§ **Verilen metin**
· · ·
Geçtiğimiz günlerde ise, "Emniyet Genel Müdürlüğü Kaçakçılık ve Organize Suçlarla Mücadele Daire Başkanlığı'nın Gezi Parkı eylemlerinin devam ettiği 15 Haziran 2013'te İstanbul Organize Suçlarla Şube Müdürlüğü'ne gönderdiği yazıda eylemlerle ilgili Otpor'u işaret ettiği" ortaya çıktı. Bu yazı üzerine, dönemin İstanbul Organize Suçlarla Şube Müdürü Nazmi Ardıç’ın, İstanbul Cumhuriyet Başsavcılığı'na, savcı Muammer Akkaş’ın da İstanbul 1 No'lu Hakimliği'ne başvurarak çeşitli bilgiler istediği anlaşılmıştı.

Bu yazıda, " Türkiye 'de Otpor / Canvas örgütü tarafından bir halk hareketi geliştirilmeye çalışıldığı” ve “Otpor lideri İvan Maroviç'in birçok kişiyi bu yönde eğittiği” öne sürülüyor; hatta Maroviç'in oyuncu Memet Ali Alabora'nın da aralarında bulunduğu isimlerle eylemlerle ilgili olarak görüştüğü iddia ediliyordu.

MAROVİÇ: GEZİ’YLE HİÇBİR TEMASIM OLMADI

BBC Türkçe servisinden Mahmut Hamsici, bu iddiaları, suçlamalar kapsamında ismi doğrudan anılan İvan Maroviç'e bizzat sordu. Söylenenleri 'uydurmaca' diye niteleyen Maroviç, Otpor örgütünün 10 yıldır varlığını sürdürmediğini ve Gezi Parkı eylemlerini düzenleyenlerle de hiçbir teması olmadığını belirtiyor.
· · ·
§ **Kayıtlı veriler**
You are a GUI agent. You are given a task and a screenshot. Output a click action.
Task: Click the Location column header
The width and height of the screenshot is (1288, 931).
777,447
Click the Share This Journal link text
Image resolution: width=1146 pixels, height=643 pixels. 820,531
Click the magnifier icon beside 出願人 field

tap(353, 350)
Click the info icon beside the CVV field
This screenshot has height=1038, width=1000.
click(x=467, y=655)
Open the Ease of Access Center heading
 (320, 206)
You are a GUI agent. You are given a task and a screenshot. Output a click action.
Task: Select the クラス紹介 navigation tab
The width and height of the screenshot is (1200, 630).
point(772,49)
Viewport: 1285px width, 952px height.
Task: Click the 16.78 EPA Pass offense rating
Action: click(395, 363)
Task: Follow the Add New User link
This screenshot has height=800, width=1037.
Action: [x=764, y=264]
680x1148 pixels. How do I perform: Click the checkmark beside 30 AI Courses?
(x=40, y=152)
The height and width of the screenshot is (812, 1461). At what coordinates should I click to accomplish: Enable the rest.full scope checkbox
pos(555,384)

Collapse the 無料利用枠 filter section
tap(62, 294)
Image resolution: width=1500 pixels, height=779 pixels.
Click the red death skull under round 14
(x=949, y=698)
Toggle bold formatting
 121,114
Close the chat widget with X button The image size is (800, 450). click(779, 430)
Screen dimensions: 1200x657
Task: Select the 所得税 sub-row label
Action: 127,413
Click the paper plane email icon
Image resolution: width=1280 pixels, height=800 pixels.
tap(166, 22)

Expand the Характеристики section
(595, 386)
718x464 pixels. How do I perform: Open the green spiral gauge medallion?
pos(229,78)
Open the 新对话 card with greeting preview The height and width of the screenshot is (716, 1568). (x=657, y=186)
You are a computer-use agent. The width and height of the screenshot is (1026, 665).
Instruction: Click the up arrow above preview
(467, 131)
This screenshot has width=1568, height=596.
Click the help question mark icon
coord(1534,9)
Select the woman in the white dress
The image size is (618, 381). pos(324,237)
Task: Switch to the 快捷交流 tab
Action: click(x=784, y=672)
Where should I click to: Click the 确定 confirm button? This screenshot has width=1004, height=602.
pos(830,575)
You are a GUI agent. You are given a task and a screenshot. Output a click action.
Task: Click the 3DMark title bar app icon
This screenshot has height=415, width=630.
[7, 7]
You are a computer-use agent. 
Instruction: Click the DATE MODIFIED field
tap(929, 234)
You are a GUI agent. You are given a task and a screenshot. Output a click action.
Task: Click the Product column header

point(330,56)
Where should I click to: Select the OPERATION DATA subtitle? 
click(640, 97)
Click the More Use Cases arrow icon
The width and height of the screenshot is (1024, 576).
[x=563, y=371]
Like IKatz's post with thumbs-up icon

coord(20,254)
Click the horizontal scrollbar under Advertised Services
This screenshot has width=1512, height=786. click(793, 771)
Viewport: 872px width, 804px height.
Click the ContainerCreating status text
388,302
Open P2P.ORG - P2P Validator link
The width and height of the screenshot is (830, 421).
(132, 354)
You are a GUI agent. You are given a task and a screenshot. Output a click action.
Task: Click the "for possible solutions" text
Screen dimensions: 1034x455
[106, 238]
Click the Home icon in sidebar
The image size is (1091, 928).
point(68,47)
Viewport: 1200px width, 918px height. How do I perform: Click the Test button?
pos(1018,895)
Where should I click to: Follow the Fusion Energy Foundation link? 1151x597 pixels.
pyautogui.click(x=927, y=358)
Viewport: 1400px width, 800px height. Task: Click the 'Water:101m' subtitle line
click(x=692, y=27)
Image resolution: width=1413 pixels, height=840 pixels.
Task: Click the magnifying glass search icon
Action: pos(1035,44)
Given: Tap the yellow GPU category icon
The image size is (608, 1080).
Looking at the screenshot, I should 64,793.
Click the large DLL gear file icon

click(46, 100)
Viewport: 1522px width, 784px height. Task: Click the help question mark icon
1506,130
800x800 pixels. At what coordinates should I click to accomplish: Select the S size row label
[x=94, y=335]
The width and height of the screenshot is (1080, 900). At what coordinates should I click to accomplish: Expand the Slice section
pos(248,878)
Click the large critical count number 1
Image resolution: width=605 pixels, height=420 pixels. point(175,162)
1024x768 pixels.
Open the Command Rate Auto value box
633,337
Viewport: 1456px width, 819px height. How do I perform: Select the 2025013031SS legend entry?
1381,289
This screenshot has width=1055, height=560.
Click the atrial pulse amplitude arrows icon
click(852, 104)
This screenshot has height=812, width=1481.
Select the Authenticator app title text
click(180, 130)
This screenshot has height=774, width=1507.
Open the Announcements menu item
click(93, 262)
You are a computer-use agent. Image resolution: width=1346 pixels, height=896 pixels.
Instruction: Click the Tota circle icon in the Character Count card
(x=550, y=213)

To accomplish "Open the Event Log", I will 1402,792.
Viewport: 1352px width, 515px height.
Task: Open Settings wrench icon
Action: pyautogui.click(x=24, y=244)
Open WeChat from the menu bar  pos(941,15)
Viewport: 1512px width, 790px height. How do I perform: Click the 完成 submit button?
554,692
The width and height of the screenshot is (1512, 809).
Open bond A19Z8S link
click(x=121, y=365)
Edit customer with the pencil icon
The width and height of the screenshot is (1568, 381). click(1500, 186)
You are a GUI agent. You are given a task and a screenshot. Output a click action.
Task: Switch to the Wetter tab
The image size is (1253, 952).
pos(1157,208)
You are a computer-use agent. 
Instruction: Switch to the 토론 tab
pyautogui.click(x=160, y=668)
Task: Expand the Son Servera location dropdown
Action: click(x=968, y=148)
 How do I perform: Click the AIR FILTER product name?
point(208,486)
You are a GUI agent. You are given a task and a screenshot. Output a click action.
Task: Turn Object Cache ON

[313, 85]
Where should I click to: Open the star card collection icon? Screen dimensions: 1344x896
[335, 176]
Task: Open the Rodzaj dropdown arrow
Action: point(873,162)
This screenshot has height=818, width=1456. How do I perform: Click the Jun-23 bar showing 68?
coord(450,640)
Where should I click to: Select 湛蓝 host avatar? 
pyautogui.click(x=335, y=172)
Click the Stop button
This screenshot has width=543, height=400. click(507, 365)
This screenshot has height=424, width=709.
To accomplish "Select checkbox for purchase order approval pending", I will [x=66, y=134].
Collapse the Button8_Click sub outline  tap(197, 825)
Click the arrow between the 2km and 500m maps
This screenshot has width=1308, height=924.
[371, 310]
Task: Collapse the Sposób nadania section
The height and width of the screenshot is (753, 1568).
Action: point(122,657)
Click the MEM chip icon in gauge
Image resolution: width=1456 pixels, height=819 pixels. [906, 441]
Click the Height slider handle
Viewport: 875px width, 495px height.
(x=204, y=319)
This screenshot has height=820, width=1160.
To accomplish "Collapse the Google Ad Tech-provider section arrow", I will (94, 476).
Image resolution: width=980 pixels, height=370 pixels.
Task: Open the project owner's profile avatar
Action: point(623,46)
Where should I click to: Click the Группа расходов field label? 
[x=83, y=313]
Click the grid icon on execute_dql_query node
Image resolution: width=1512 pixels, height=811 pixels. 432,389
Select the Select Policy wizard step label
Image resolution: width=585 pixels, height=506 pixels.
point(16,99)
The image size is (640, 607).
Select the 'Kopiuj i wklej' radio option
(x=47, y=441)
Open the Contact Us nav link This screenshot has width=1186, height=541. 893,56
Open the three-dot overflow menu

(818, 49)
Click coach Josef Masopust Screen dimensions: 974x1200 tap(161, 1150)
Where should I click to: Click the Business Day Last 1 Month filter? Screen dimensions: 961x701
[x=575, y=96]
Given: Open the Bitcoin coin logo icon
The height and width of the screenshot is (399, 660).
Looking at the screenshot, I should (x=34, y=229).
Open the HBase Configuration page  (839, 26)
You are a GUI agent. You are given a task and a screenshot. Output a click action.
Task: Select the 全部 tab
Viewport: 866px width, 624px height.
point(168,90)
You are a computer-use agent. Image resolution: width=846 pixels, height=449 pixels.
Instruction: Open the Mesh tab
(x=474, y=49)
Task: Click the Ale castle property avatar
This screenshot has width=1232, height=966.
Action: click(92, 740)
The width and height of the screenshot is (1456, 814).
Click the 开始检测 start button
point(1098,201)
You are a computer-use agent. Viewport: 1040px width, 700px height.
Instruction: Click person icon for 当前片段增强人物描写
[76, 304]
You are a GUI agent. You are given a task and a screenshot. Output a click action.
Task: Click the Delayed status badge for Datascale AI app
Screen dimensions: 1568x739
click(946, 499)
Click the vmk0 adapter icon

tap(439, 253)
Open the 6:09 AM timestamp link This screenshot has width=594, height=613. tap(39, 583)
· · ·
§ **Alıştırmalar**
**A.** Otpor iddialarıyla ilgili metinden "MAROVİÇ: GEZİ’YLE HİÇBİR" sözleriyle başlayıp "teması olmadığını belirtiyor." sözlerine kadar süren bölümü aynen döndür.
**B.** Gezi Parkı eylemleri ve Otpor iddialarıyla ilgili metni kaldığı yerden sürdür.
Satırlar, metinden bağımsız ayrı bir malzemedir.

§ **Alıştırma sonuçları**
**A.**
MAROVİÇ: GEZİ’YLE HİÇBİR TEMASIM OLMADI

BBC Türkçe servisinden Mahmut Hamsici, bu iddiaları, suçlamalar kapsamında ismi doğrudan anılan İvan Maroviç'e bizzat sordu. Söylenenleri 'uydurmaca' diye niteleyen Maroviç, Otpor örgütünün 10 yıldır varlığını sürdürmediğini ve Gezi Parkı eylemlerini düzenleyenlerle de hiçbir teması olmadığını belirtiyor.

**B.**
Emniyet Genel Müdürlüğü'nün yazısında, Marovic'in, “Mısır'ın başkenti Kahire'de Mehmet Ali Alabora, eşi Ayşe Pınar Alabora, Defne Anter, yazar Handan Meltem Arıkan, reklamcı Melin Osasogie Edomwonyi'yle görüştüğü" bildirilmişti. Marovic bu iddiaları da kesin bir dille yalanlıyor: “Bahsettiğiniz insanların adını daha önce hiç duymadım. Gezi Parkı eylemlerini örgütleyenlerle de, bahsettiğiniz insanlarla da ne görüştüm ne de bir temasım oldu."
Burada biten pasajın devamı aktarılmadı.